• **What to work on**:
• 1. Render this sentence from the article on the murder of Ava White into French: "Ava was taken to Alder Hey Children's Hospital but was pronounced dead at 10:16 pm."
• 2. Extend the article on the murder of Ava White, beginning after its final sentence.

• **Text**:

⁂

= Murder of Ava White =

2021 murder in Liverpool, United Kingdom

Portrait of Ava White published by Merseyside Police after the sentencing of her murderer

Ava White was a 12-year-old British girl who was murdered by 14-year-old Harry Gilbertson on 25 November 2021, in the English city of Liverpool. She was murdered after an argument over a Snapchat video. Gilbertson was not named, for legal reasons, until 2025.

== Background ==
Ava Martin White was born in January 2009 to Robert and Leanne White. She was a student of Notre Dame Catholic College in Everton.

== Murder ==
On 25 November 2021, Ava and her friends, aged between 11 and 15, were playing and sharing alcohol near the Royal Court Theatre, Liverpool while waiting for the switching on of the Christmas lights.

Harry Gilbertson, aged 14, and his friends, aged between 13 and 15, started filming them with intent to share it on Snapchat. Ava asked them to stop and delete the recording. The unarmed girls ran towards the group of boys and the 14-year-old boy stabbed her in the neck with a knife, laughed, and ran away.

The teenage boy and his friends shortly fled the scene, and disposed of evidence before entering a nearby corner shop and purchasing butter, which Ava’s killer said was "to use on crumpets". The mother of the boy was contacted by police shortly after the stabbing of Ava. She quickly texted the boy to inform him that the police were searching for him and he replied shortly after to tell her that he was "Not coming home, not going the cells". Four teenage boys were arrested by police in Toxteth later that night.

Ava was taken to Alder Hey Children's Hospital but was pronounced dead at 10:16 pm.

On 28 November 2021, the boy was charged with the murder of Ava White and was also charged with carrying a blade. He was remanded into custody and the three other boys were released without charge.

⁂

• **Extracted data**:
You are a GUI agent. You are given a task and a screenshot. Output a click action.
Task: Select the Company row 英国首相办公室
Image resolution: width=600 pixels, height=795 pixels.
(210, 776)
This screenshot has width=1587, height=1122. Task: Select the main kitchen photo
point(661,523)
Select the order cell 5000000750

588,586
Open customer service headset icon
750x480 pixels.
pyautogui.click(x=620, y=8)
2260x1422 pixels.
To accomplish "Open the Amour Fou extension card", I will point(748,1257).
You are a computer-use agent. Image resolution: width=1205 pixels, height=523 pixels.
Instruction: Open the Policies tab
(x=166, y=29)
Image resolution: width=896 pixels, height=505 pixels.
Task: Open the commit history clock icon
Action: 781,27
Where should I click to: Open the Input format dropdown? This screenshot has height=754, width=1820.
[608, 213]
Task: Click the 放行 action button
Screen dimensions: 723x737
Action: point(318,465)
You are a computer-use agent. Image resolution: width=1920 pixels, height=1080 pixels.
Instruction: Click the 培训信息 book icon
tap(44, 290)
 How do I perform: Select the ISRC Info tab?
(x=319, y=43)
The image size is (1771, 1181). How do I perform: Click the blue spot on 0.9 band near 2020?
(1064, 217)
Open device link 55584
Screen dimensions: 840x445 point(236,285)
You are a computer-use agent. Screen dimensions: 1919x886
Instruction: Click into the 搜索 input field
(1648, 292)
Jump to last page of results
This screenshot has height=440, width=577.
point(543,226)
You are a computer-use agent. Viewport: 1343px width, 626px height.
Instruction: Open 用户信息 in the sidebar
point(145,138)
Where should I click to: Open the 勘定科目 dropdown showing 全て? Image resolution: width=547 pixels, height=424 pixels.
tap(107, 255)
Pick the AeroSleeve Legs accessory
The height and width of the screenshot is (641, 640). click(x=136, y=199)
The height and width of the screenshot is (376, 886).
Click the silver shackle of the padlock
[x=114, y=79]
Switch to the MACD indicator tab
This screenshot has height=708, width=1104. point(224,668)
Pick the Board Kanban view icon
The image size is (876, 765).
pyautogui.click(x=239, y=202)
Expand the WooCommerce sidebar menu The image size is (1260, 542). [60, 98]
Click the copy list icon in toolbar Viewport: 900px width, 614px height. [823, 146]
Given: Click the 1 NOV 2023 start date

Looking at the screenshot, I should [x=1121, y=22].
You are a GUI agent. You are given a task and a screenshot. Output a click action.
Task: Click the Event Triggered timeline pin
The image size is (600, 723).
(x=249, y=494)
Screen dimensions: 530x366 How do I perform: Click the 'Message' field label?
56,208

⁂

• **Written responses**:
• 1. Ava a été transportée à l'hôpital pour enfants Alder Hey, mais son décès a été prononcé à 22 h 16.

• 2.
Following a two-week trial at Liverpool Crown Court, the boy, who had initially denied murdering Ava by saying it was another boy, later claimed to have acted in self-defence. The court was shown CCTV footage, police recorded interviews were presented and a 20-second clip showing the stabbing were played during the trial of the boy. Her friends also testified. Among the footage presented in court is of him and a friend throwing away his coat and knife as they ran from the scene of the murder.

He was found guilty of murder and was sentenced to life imprisonment with a minimum term of 13 years.

Ava was murdered on the International Day for the Elimination of Violence against Women. She is believed to be the youngest victim of knife violence in the UK since Damilola Taylor in 2000.

== Memorial ==
- On 2 December 2021, Everton F.C. and Liverpool F.C. fans joined in a round of applause as a banner with an anti-knives message was displayed during the game.
- On 23 January 2022, a crowd bringing along balloons of the figure 13 or the letter A gathered outside Anfield stadium and sang songs in memory of Ava.